According to the Enterprise Strategy Group, 33% of IT leaders using SaaS lean heavily on vendors to protect their data in the event of a cyberattack, but most security solutions are split across more than one cloud provider, making it challenging to keep track of who is involved in a cyberattack let alone understand what they are meant to be fixing.

Not to mention the fact that our own BSS research into how CISOs can succeed in a challenging landscape revealed that cloud engineering is one of the hardest areas to hire qualified staff for, with a third of CISO’s agreeing (34%), that’s despite data security being one of the top priorities for a further third (32%) of those surveyed.

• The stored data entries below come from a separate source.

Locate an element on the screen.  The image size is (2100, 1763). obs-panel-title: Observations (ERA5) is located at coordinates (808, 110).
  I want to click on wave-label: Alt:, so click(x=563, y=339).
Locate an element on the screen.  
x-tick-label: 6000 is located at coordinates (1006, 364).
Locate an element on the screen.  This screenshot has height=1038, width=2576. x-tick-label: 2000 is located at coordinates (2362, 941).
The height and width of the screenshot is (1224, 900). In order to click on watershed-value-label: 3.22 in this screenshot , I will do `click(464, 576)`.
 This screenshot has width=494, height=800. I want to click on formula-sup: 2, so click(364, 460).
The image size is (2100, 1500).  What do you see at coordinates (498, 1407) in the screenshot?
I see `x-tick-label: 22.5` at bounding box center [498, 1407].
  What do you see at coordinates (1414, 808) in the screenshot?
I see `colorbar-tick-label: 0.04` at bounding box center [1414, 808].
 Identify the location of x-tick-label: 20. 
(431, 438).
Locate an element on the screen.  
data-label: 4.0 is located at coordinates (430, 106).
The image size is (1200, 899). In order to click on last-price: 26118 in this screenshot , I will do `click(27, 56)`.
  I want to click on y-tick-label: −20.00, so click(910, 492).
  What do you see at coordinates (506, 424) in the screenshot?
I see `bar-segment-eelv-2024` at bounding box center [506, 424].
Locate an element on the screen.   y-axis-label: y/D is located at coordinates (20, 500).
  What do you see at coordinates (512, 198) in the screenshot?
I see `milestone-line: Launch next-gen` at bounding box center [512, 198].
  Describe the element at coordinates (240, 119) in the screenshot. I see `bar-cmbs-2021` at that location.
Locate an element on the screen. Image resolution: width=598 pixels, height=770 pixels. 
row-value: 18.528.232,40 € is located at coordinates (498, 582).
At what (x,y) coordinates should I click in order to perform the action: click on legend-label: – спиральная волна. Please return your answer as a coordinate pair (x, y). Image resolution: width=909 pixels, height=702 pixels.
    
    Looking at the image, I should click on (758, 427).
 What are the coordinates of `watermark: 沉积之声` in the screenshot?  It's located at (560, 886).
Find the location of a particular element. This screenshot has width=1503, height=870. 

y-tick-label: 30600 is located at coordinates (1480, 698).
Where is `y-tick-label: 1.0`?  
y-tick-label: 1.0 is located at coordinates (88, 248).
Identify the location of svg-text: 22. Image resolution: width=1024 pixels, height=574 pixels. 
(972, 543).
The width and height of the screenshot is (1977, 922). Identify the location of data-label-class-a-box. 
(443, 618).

This emphasises the need to integrate security into every business process, making it a deliberate and thoughtful element of every strategy and product and service lifecycle, rather than an afterthought or something that it is assumed is handled by others.

‍Have zero-trust‍

At its core, zero trust challenges the traditional notion of trust within network architectures, advocating for a more robust and holistic approach to security by verifying and validating every user and device attempting to access a network or resource, regardless of their location or previous trust status.

This level of high security and verification would be incredibly useful across a multitude of sectors. For instance, financial institutions can significantly reduce the risk of data breaches and unauthorised access by implementing stringent access controls, continuous monitoring, and multifactor authentication.

Similarly, in healthcare – where patient privacy is of utmost importance – zero trust helps prevent unauthorised access to medical records and secure critical infrastructure by ensuring that only those who need to know can access certain patient data.

In an era marked by increasingly sophisticated cyber threats, no organisation can afford to assume trust blindly.‍

Collective responsibility‍

Ultimately, cyber security is complex and there are unique challenges for each organisation. And while IT and cyber security teams bear the majority of the weight of responsibility for maintaining a robust cyber security strategy, everyone has an important role to play in protecting companies from cyberattacks.

While it may seem daunting to navigate the complex world of security without technical expertise, the first places to start are education and authorisation. The above strategies will help to build an effective knowledge of cyber security strategy and help individuals understand the impact they can have.

But it is important to remember that cyber security isn't just a tick-box exercise – it’s a continuous cycle that relies on ongoing vigilance from all involved. And as ever, it is those organisations that go beyond the basics who will be best prepared for the inevitable because cyberattacks are never a case of ‘if’ you get attached, it’s a case of ‘when’.